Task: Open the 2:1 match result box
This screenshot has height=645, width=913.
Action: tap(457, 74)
...
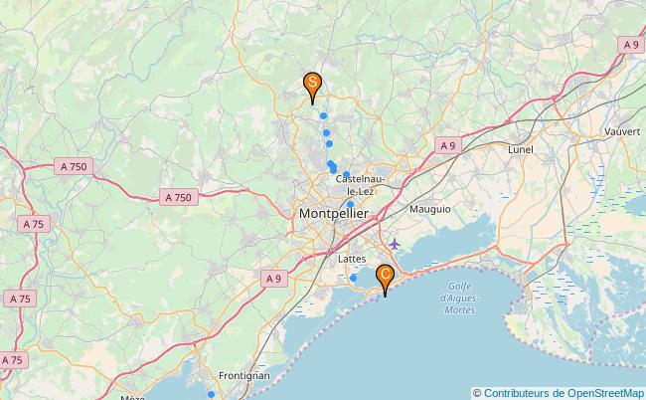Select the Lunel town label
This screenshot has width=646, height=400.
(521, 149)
* * *
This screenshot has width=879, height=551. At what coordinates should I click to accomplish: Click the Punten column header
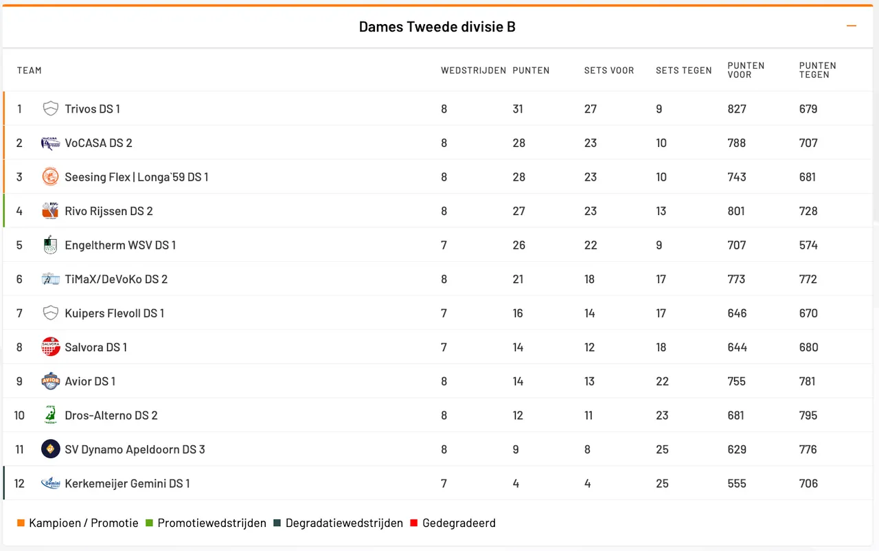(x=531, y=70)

TASK DIRECTIONS
Output the material again without changes, starting at the line containing "This screenshot has width=879, height=551." and ending at the line containing "(x=531, y=70)", both lines included, and leave the pictures out.

SOLUTION TO THIS EXERCISE
This screenshot has width=879, height=551. At what coordinates should I click to accomplish: Click the Punten column header
(x=531, y=70)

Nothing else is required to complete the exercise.